Perhaps the feminist facet of The Bell Jar is made more poignant by its concern with the unsatisfactory nature of the relationships between men and women. The ideal relationship between men and women is characterised by the Jewish man and the nun happily gathering figs. Each 'fat purple fig' represents some advantage such as a 'famous poet' or 'another scholarship', but the harvesting of figs comes to an abrupt halt when the bird's egg hatches just as Ether's relationship with Buddy Willard falters at 'the birth of a boy'. It is not children per se that is the problem as one of the 'fat purple figs' is 'a husband and a happy home and children' and the narrator tells us that after leaving the asylum she has a baby who plays with the plastic starfish from the purse she received at the convention. The problem with a male female relationship is not children but sex.

Sex is 'as boring as going to the toilet'. Male nudity is 'turkey neck and turkey giblets' and the most obvious of all phallic symbols, 'the hot dog', has to be buried in the sand. The world is divided into the 'pure and the unpure' where the pure have a champion in The Defence of Chastity League. Sex is unthinkable: the narrator cannot imagine her heroine, Jay Cee, in bed with her 'fat ugly husband'. When Esther eventually does have sex, the result is a fiasco caused by a device which purports to make sex more accessible to women.

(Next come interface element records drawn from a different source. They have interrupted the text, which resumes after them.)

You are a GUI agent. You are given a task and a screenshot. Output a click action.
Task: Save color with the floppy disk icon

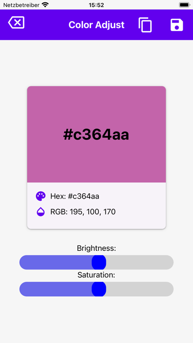pyautogui.click(x=177, y=25)
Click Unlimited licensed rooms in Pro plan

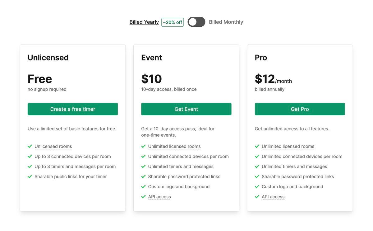[x=288, y=146]
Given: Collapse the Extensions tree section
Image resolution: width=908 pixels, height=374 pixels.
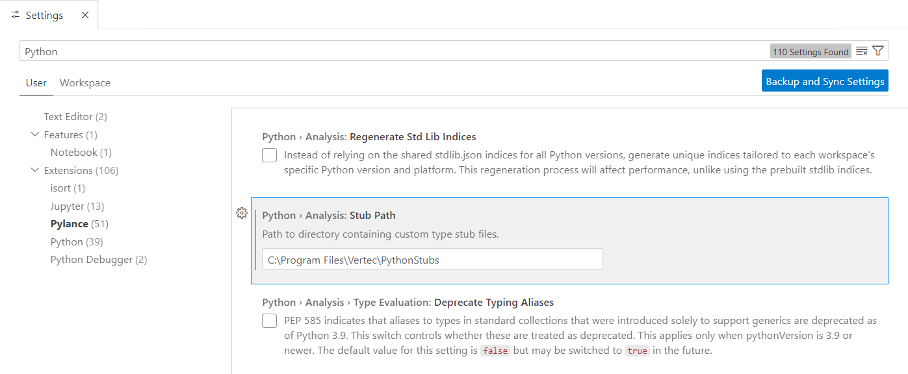Looking at the screenshot, I should point(34,170).
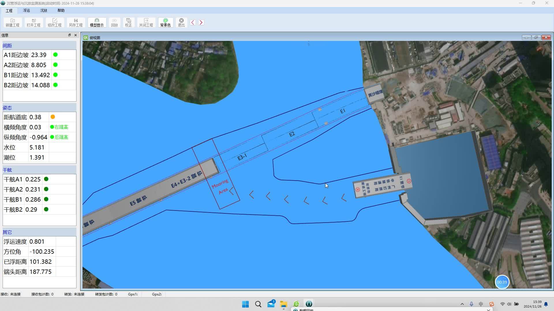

The electric shock treatment has some of the attributes of rape:-- 'Then something bent down and took hold of me and shook me like the end of the world.' Sex is equated to rape, rape is an electric shock treatment and electric shock is a form of execution meeted out to criminals like the Rosenbergs.

The reader gains the notion that Esther will recover completely when she gets the 'proper sort of man' but we are not told what is the proper sort. The proper sort of woman for Buddy Willard is 'white, free and twenty one' but there is no such definition of Esther's ideal man. Constantin, although he has intuition, will not do. Marrying him would be 'boring like the marriage of Mr and Mrs Willard. Dr Gordon and his like are inaccessible with the photograph of the family, which tells Esther that she had 'better not get any funny ideas'. Her father betrays her by dying when she was nine years old, subjecting her to 'years of neglect'. Irwin is remiss in paying the medical bill for twenty dollars.

Buddy Willard is, of course, entirely the wrong sort. He betrays her by his dalliance with a waitress. He always outmanoeuvres her in conversation; only in her imaginary discussions, can she get the suitable riposte. His admiration of her kiss is hypocritical given the knowledge that he has already slept thirty times with the waitress. His poetry is absurd, his manner overbearing in 'always trying to teach me things' and, like her father, he abandons her by absconding to the sanatorium. We are never told what is the cause of the bell jar descending over Esther, but the reader can surmise that it is the attitude of Buddy Willard and his like. His demeanour may be summarised in the question 'do you think I drive women crazy?'. The double meaning echoes the arrogance of men like Lennie Shepherd and Frankie who believe that they excite women's sexuality and begs the question of whether male attitudes are the cause of Esther's malaise!

Does Buddy Willard or does anything else drive Esther crazy? This is the major question which is never answered but there is, however, plenty of material provided for the discussion.